Mortgage Points Deduction After 2nd Refinance

Assuming this is for rental property and not your primary residence, here's how to deal with the points from the old loan *if* the new loan is with a different lender.  Then after that is how to enter the points on the new loan so they are deducted over the life of the new loan, and not depreciated.

DEDUCT FINANCING FEES OF OLD LOAN WHEN REFINANCING

In the Assets/Depreciation section for that rental property, elect to edit/update the entry for your points.

- On the "Review Information" screen click Continue.

- On the "Did you stop using this asset 2021?" screen, click YES.

- On the "Disposition Information" screen, in the disposition date box enter the date you closed on the new loan. Then click Continue.

 - On the "Special Handling Required?" screen, click YES.

- On the "Depreciation Deduction Amount" screen, select Transfer These Fees For Me To Other Expenses. Then click Continue.

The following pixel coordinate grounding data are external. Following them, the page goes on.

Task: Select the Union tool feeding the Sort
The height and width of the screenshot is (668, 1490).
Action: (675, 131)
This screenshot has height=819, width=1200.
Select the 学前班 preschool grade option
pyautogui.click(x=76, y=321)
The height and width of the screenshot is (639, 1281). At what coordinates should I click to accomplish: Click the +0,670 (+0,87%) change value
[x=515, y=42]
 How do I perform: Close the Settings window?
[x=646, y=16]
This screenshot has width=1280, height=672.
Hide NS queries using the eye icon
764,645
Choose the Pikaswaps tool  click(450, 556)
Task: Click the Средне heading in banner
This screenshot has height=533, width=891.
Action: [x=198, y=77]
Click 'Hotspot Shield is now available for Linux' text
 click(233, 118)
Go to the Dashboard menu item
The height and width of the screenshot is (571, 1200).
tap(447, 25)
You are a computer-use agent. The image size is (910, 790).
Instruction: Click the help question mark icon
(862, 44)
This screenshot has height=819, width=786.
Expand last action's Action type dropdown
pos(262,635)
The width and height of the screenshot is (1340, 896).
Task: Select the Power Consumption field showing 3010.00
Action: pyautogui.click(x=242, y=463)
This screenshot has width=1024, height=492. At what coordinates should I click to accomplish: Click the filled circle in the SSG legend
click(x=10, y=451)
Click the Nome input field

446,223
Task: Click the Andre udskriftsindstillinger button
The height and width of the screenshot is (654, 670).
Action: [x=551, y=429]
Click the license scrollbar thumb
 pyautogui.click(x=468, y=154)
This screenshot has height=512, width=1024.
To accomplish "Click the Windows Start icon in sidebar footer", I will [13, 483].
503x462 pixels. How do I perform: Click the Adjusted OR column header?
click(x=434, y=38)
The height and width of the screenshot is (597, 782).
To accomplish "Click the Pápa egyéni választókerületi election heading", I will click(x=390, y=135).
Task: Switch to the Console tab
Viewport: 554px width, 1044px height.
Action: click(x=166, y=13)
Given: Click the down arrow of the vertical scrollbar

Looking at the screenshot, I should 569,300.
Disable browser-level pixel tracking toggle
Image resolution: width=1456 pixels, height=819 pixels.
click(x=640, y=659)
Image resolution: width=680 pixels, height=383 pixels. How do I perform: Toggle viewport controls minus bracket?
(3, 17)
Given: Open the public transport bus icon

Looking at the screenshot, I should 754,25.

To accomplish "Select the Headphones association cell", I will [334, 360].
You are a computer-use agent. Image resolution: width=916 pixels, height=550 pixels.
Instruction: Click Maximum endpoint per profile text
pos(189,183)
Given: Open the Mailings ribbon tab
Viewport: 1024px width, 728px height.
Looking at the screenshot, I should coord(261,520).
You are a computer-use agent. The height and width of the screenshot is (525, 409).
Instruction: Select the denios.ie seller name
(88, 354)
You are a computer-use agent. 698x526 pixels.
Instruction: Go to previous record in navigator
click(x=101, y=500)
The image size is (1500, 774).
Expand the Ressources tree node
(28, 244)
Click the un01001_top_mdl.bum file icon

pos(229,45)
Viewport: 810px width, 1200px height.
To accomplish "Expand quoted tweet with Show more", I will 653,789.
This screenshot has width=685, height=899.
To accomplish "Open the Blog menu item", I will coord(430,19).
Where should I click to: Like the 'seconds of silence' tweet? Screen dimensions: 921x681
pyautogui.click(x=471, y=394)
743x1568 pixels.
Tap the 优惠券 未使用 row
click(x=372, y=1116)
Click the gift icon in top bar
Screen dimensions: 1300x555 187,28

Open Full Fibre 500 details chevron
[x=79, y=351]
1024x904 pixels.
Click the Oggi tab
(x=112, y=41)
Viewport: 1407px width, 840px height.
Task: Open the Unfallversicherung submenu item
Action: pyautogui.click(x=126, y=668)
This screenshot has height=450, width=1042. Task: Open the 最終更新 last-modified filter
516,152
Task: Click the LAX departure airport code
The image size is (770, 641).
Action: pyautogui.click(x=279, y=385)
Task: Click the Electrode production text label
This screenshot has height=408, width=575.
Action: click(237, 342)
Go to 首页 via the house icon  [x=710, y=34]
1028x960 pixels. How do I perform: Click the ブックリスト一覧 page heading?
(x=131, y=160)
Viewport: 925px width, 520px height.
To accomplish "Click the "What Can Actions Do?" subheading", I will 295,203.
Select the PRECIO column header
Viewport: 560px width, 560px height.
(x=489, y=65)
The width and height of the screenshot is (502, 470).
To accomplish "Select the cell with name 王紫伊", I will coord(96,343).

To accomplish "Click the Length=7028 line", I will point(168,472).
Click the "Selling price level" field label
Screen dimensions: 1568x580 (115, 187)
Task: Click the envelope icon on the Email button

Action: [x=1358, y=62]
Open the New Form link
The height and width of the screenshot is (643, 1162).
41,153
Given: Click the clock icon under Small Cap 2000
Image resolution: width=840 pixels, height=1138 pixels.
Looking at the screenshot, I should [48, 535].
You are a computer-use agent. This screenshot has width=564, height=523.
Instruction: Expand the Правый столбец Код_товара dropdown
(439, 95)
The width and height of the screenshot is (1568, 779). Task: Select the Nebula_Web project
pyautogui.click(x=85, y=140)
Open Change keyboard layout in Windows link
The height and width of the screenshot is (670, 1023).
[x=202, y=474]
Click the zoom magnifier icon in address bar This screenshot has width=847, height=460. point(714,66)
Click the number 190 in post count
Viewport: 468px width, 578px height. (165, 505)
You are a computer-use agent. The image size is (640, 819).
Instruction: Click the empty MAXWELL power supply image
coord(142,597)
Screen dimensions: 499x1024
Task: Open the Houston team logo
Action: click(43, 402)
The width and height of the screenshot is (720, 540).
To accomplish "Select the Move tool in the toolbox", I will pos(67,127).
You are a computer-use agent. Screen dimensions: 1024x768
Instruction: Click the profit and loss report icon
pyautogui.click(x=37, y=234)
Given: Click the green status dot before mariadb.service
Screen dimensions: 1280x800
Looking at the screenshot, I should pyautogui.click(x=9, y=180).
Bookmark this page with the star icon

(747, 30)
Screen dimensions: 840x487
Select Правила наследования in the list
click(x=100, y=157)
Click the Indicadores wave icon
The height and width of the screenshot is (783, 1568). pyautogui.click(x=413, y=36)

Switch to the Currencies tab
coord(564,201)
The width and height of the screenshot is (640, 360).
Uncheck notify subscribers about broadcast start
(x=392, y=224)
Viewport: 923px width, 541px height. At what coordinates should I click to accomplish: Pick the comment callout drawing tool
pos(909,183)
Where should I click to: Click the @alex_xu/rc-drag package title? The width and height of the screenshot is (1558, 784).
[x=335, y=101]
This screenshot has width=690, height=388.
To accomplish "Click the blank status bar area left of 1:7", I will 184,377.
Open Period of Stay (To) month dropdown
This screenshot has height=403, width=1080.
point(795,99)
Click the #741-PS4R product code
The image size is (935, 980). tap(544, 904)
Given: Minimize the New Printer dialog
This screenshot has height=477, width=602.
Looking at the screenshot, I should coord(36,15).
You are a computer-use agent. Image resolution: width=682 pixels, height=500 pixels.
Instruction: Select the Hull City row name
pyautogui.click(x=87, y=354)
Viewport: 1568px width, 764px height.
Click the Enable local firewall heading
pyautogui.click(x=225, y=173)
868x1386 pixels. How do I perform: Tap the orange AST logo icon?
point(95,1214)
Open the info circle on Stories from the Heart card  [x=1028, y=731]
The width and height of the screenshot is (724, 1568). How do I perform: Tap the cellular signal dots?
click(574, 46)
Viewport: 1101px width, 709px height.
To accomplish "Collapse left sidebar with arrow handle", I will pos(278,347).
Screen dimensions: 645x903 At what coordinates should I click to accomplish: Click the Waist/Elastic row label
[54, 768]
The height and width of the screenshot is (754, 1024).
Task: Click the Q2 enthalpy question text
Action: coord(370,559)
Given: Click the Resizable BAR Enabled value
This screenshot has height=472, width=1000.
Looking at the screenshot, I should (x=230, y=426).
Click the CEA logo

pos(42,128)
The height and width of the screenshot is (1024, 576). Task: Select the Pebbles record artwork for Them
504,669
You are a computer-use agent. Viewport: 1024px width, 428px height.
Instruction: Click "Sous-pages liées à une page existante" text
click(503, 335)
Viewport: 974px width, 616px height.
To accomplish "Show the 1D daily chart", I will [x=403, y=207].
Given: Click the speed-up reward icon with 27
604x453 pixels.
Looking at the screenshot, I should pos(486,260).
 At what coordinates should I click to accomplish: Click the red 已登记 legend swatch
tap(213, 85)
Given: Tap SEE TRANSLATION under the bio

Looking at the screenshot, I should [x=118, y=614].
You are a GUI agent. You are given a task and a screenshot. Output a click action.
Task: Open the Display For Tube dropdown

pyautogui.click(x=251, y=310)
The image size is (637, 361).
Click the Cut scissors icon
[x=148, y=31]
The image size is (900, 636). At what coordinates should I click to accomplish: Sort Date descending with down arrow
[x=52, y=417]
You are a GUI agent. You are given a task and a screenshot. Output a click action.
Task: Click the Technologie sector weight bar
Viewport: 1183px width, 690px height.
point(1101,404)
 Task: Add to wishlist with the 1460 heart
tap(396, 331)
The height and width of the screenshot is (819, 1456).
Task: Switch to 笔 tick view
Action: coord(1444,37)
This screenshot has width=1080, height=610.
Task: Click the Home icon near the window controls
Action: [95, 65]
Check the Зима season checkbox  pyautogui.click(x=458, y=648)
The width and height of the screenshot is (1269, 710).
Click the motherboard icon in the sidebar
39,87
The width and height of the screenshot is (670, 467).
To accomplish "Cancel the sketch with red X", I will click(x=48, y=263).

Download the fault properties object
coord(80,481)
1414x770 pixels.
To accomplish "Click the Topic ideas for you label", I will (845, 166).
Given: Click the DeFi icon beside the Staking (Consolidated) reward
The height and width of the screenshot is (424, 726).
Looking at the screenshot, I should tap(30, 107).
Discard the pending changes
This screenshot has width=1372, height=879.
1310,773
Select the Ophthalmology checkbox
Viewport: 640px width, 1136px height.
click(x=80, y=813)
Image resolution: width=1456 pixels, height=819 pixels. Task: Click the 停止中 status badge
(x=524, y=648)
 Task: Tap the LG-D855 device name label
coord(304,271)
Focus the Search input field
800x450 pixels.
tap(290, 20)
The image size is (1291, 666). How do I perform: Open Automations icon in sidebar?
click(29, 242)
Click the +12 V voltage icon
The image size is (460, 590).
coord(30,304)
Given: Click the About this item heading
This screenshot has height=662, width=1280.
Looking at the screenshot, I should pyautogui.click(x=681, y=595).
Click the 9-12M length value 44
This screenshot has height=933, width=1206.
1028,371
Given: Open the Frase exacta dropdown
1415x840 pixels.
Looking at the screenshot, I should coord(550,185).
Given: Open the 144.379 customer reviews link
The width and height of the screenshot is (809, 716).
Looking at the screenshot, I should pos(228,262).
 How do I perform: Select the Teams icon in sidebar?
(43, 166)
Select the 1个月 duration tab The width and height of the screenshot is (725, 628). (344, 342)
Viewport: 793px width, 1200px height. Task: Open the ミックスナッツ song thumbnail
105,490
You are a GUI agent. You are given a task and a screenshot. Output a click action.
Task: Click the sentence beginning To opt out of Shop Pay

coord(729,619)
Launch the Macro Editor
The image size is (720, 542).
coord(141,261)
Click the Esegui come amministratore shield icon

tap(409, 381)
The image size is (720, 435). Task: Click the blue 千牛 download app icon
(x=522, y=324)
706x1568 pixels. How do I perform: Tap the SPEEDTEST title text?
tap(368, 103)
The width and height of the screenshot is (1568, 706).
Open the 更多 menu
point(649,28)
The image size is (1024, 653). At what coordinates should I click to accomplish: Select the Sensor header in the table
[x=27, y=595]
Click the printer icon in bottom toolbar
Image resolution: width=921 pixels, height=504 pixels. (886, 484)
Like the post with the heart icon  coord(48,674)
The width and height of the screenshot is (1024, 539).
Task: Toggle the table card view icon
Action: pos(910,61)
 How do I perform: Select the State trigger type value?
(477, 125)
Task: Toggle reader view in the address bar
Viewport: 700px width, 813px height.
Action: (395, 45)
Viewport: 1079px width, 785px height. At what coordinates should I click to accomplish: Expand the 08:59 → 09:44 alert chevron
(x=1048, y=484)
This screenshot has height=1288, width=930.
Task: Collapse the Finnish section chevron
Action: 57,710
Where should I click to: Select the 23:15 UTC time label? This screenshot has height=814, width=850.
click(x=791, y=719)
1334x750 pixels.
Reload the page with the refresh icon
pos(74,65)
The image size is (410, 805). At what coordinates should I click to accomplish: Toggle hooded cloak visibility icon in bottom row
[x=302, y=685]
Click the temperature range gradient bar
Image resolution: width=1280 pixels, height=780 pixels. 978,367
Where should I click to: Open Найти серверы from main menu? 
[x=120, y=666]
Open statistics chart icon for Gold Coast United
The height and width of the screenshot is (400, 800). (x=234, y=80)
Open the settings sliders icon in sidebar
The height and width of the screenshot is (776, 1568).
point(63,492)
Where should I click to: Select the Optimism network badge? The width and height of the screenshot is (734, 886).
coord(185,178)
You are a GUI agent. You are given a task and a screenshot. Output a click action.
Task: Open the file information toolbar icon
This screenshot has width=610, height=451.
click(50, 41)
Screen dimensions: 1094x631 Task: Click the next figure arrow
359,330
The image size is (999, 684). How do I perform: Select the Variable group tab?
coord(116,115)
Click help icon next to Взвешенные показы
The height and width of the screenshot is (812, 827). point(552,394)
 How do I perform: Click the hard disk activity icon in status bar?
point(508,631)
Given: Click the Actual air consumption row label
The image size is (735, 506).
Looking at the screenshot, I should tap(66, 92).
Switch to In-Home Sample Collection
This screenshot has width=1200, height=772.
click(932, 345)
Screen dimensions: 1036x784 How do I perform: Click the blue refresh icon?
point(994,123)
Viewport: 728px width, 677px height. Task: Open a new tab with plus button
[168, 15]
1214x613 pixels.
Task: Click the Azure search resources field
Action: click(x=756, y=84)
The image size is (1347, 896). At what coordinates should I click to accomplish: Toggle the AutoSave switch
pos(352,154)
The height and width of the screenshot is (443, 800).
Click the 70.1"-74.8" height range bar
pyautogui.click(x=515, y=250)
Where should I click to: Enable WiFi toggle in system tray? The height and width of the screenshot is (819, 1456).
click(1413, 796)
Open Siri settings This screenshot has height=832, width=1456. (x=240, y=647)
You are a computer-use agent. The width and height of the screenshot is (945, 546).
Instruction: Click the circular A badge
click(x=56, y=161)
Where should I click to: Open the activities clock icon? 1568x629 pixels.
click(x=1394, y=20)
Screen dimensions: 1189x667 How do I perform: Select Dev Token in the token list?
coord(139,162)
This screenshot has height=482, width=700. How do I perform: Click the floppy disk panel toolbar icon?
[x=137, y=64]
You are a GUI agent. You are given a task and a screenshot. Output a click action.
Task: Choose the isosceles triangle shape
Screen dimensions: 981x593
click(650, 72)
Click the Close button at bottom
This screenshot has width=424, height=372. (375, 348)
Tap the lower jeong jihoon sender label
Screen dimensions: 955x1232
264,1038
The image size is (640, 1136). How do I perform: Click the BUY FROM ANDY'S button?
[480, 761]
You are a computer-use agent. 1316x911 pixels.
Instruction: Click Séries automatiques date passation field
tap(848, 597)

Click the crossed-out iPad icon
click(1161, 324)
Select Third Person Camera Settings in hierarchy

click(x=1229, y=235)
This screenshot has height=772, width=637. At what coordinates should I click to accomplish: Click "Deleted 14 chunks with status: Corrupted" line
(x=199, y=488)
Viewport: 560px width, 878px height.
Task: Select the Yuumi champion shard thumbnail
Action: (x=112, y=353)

You'll see the remaining fees of the old loan to be deducted in the Rental Expenses section, very last screen of that section. The entry will start with "Unrealized Refinancing Fees...."

 

ENTERING POINTS

here's how to enter the points in the Assets/Depreciation section.. (does not apply to entering the property itself, or any other property assets.)
- Select the Add and Asset button. (go straight to the asset summary if presented that option)
- Select Intangibles/Other Property, then continue.
- Select Amortizable Intangibles, then continue.
- Describe it as something like "2021 Financing Fees".  Then enter the amount, and the closing date of the loan. Then continue.
- Select "purchased new", then "100% business use", enter the closing date of the loan (again), then continue.
- Code section is 163:Loan Fees, then continue.
- Useful LIfe in Years is the length of the loan, then continue.
- You can "show details" if you like. Then continue, and that does it

 

atkinsjam
Returning Member

Mortgage Points Deduction After 2nd Refinance

Thank you so much for your time answering this. My same thoughts exactly. It definitely appears that the IRS's intent of this rule is to prevent people from deducting the remaining points after a loan modification vice refinance. I read into the old court ruling that this was based on and the court refers to a refi with the same lender as "prolonging the same obligation", consistent with a loan mod. Since refinancing is paying off the old mortgage and replacing it with a completely new loan (new title search, new lender title insurance, new deed, new amount), wouldn't this fall outside of the rule's intent (or in that grey area) since all remaining points from the old loan were paid off by the borrower?

 

Thanks again for your help and insight. This is certainly tricky and probably up to each taxpayer to apply this rule correctly. 

Carl
Level 15

Mortgage Points Deduction After 2nd Refinance

@atkinsjam you are an add-on to a thread you did not start. It would be highly risky to assume your situation is exactly the same as the originator of this thread. Overall, it would be better to start your own thread and provide the details of your situation. Rental property refi? Primary residence? 2nd home? vacation property? something else you refinanced where the property refinanced also secures the loan?